» **Passage given**:

* Begin *

Here, for example, a case where a mechanical shock is applied to the arc tube 4 will be examined. In the configuration disclosed in Patent Document 1, since the elongated arc tube is fixedly supported with respect to the microwave generation source 100 or the transmission path by using a screw, a force is applied to the screw portion, which may cause irreversible deformation. Then, the contact state at the screw portion also serving as the electrical connection also changes, the impedance in the transmission path of the microwave changes from an initially set value, and the desired light emission characteristics cannot be obtained. On the other hand, this phenomenon has been overlooked so far because even in that state, the conduction is maintained and it is not in a state where the light does not emit, but the inventor of the present application found that this phenomenon should not be overlooked as a microwave-excited light source device 1.

Therefore, the microwave-excited light source device 1 of the present application is configured to form a buffer mechanism that suppresses the stress to be applied to the contact surface between the arc tube 4 and the connector 5 by, for example, elastic deformation of the coupling member 7 when the arc tube 4 is subjected to an external force. In Embodiment 1, the arc tube 4 is supported by interposing the coupling member 7 between the connector 5 into which the arc tube 4 is fitted and the connection end plate 6 serving as a support mechanism, the coupling member 7 being formed of a plurality of elastic bodies dispersed in the circumferential direction and functioning as a buffer mechanism.

* End *

» **Stored data**:
* Begin *

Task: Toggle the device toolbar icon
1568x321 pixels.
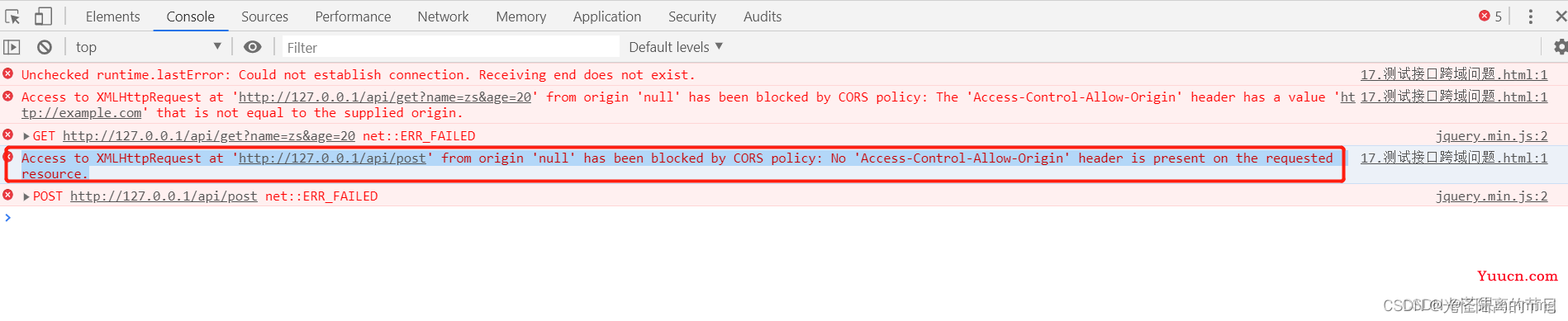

* End *

» **Short problem**: Please continue the passage on the microwave-excited light source device, starting right after its final sentence.

» **Output of the task**:
Here, it is assumed that a force is applied to the arc tube 4 in a direction in which the axis thereof is to be inclined. Then, while the force is applied, the shape of the area with the clearance G7a is changed by the deformation of the coupling member 7, and the arc tube 4 is displaced with respect to the connection end plate 6 without being accompanied by displacement with respect to the connector 5, so that the stress applied to the interface between the arc tube and the connector 5 is relieved. As a result, displacement does not occur between the annular electrode 3 in close contact with the outer circumferential surface 4fx and the connectors 5, and even if an external force such as a mechanical shock is applied, the electrical connection state, that is, the impedance, can be maintained at the initially set value, and desired light emission characteristics can be maintained.

On the other hand, although the center electrode 2 is mechanically fixed to the connection end plate 6, the center electrode 2 does not hit against the inner circumferential surface 4fi of the arc tube 4 when the center electrode 2 is displaced, because there is the clearance G24 between the center electrode 2 and the inner circumferential surface 4fi, which is set in consideration of the displacement. Further, since the displacement is caused by the deformation of the elastic member 7, that is, the displacement caused by the elastic deformation, when the external force is removed, the elastic member 7 returns to the original position, that is, the regular position along the axis in the center. That is, in the deformation of the elastic body, the displacement when the external force is applied is reversible, and when the external force is removed, the annular space between the center electrode 2 and the annular electrode 3 also returns to its original state. Therefore, the state of the electromagnetic field is also recovered, and the characteristics can be maintained.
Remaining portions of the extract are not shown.